Just because a problem is NP-complete doesn't mean it can't be usually solved quickly.

The best example of this is probably the traveling salesman problem, for which extraordinarily large instances have been optimally solved using advanced heuristics, for instance sophisticated variations of branch-and-bound. The size of problems that can be solved exactly by these heuristics is mind-blowing, in comparison to the size one would naively predict from the fact that the problem is NP. For instance, a tour of all 25000 cities in Sweden has been solved, as has a VLSI of 85900 points (see here for info on both).

Now I have a few questions:

1) There special cases of reasonably small size where these heuristics either cannot find the optimal tour at all, or where they are extremely slow to do so?

2) In the average case (of uniformly distributed points, let's say), is it known whether the time to find the optimal tour using these heuristics is asymptotically exponential n, despite success in solving surprisingly large cases? Or is it asymptotically polynomial, or is such an analysis too difficult to perform?

3) Is it correct to say that the existence of an average-case polynomial, worst-case exponential time algorithm to solve NP problems has no importance for P=NP?

4) What can be said about the structure of problems that allow suprisingly large cases to be solved exactly through heuristic methods versus ones that don't?

Best Answer

This phenomenon extends beyond the traveling salesman problem, and even beyond NP, for there are even some undecidable problems with the feature that most instances can be solved very quickly.

There is an emerging subfield of complexity theory called generic-case complexity, which is concerned with decision problems in the generic case, the problem of solving most or nearly all instances of a given problem.
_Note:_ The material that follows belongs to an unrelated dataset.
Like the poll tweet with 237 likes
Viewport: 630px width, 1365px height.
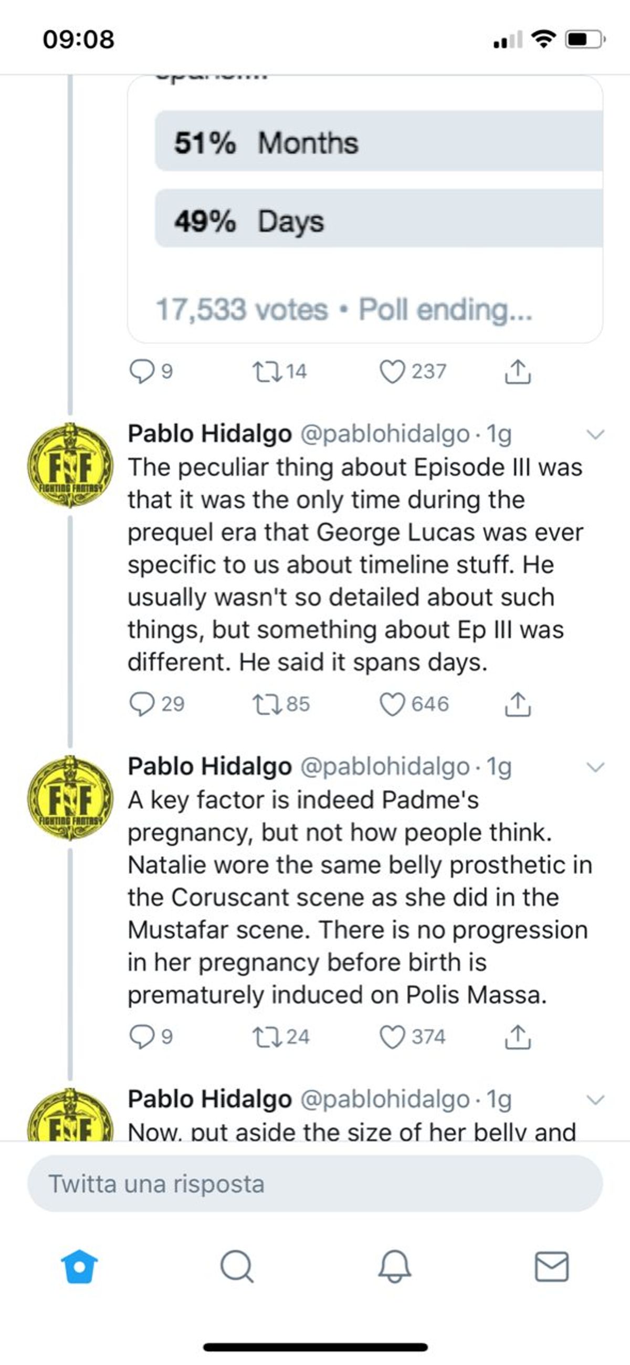click(392, 371)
This contrasts with the situtation in the classical complexity theory, where it is in effect the worst-case complexity that drives many complexity classifications. (And even for approximate solutions in NP-hard problems, the worst-case phenomenon is still present.)

Particularly interesting is the black-hole phenomenon, the phenomenon by which the difficulty of an infeasible or even undecidable problem is concentrated in a very tiny region, outside of which it is easy. (Here, tiny means tiny with respect to some natural measure, such as asymptotic density.) For example, many of the classical decision problems from combinatorial group theory, such as the word problem and the conjugacy problem are linear time solvable in the generic case. This phenomenon provides a negative answer to analogue of your question 1 for these problems. The fact that the problems are easily solved outside the black hole provides a negative answer to the analogue of question 2. And I think that the fact that these problems are actually undecidable as total problems suggests that this manner of solving almost all cases of a problem will not help us with P vs. NP, in your question 3.
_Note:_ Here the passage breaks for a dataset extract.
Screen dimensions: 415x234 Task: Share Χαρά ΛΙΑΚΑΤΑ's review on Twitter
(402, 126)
For question 4, let me mention that an extreme version of the black-hole phenomenon is provided even by the classical halting problem. Of course, this is the most famous of undecidable problems. Nevertheless, Alexei Miasnikov and I proved that for one of the standard Turing machine models with a one-way infinite tape, there is an algorithm that solves the halting problem on a set of asymptotic measure one. That is, there is a set A of Turing machine programs, such that (1) almost every program is in A, in the sense of asymptotic density, (2) A is linear time decidable, and (3) the halting problem is linear time decidable for programs in A. This result appears in (J. D. Hamkins and A. Miasnikov, The halting problem is decidable on a set of asymptotic probability one, Notre Dame J. Formal Logic 47, 2006. http://arxiv.org/abs/math/0504351). Inside the black hole, the complement of A, of course, the problem is intractible. The proof, unfortunately, does not fully generalize to all the other implementations of Turing machines, since for other models one finds a black hole of some measure intermediate between 0 and 1, rather than measure 0.